Amidation of beta-amyloid peptide strongly reduced the amyloidogenic activity without alteration of the neurotoxicity.

Beta-amyloid accumulates in cerebral deposits in Alzheimer's disease, so to test the correlation between the neurotoxic and fibrillogenic capacity of beta-amyloid, we synthesized a peptide homologous to fragment 25-35 of beta-amyloid (beta25-35) and amidated at the C-terminus (beta25-35-NH2). As the amidation strongly reduced the amyloidogenic capacity of beta25-35, we compared its neurotoxic activity in the amidated (beta25-35-NH2) and nonamidated forms. The viability of primary cultures from fetal rat hippocampus was reduced in a dose-related manner (10-100 microM) similarly by beta25-35 and beta25-35-NH2, whereas a scrambled peptide, amidated or nonamidated, did not alter the neuronal viability. The neurotoxic activity of beta25-35-NH2 is mediated by apoptosis as demonstrated by morphological and biochemical investigations.

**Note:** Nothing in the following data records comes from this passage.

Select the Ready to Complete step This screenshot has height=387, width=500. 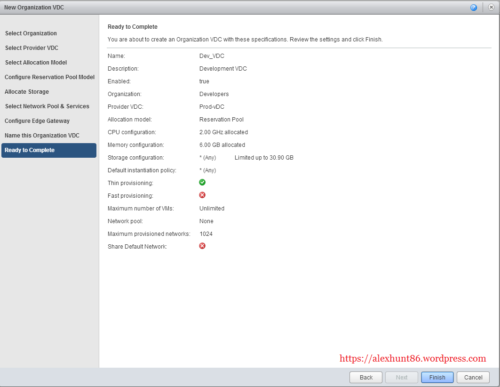point(30,150)
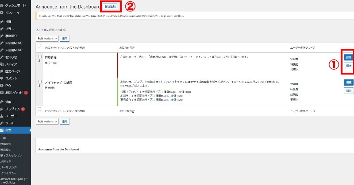Click the プラグイン plugins icon
This screenshot has width=354, height=185.
3,109
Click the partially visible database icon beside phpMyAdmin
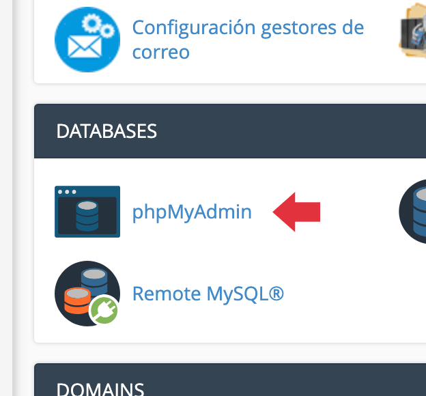This screenshot has height=396, width=426. tap(412, 212)
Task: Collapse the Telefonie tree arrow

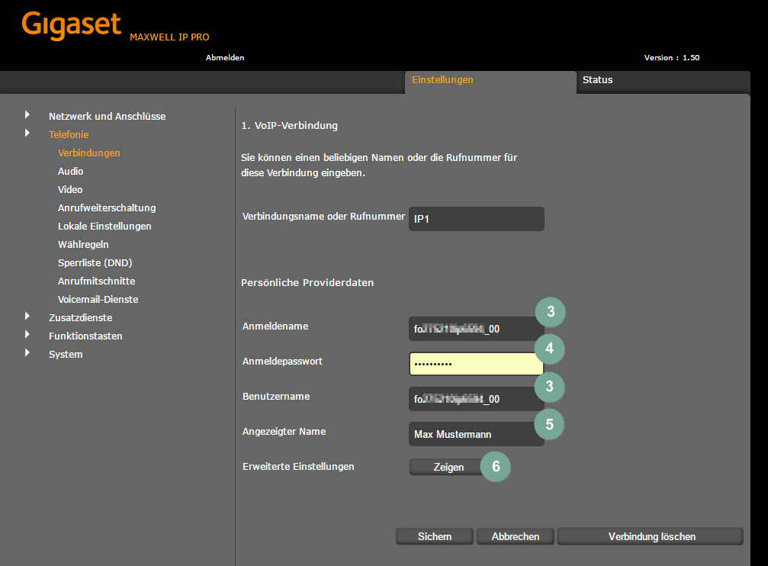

Electron microscopy examination of culture media with beta25-35 or beta25-35-NH2 incubated with neuronal cells for 7 days confirmed the high level of fibrillogenic activity of beta25-35 and the almost total absence of fibrils in the solution with beta25-35-NH2. Furthermore, staining with thioflavine S was used to identify amyloid fibrils, and only the cultures exposed to beta25-35 exhibited intense staining associated with neuronal membranes. These data indicate that the neurotoxic activity of the beta-amyloid fragment is independent of the aggregated state of the peptide.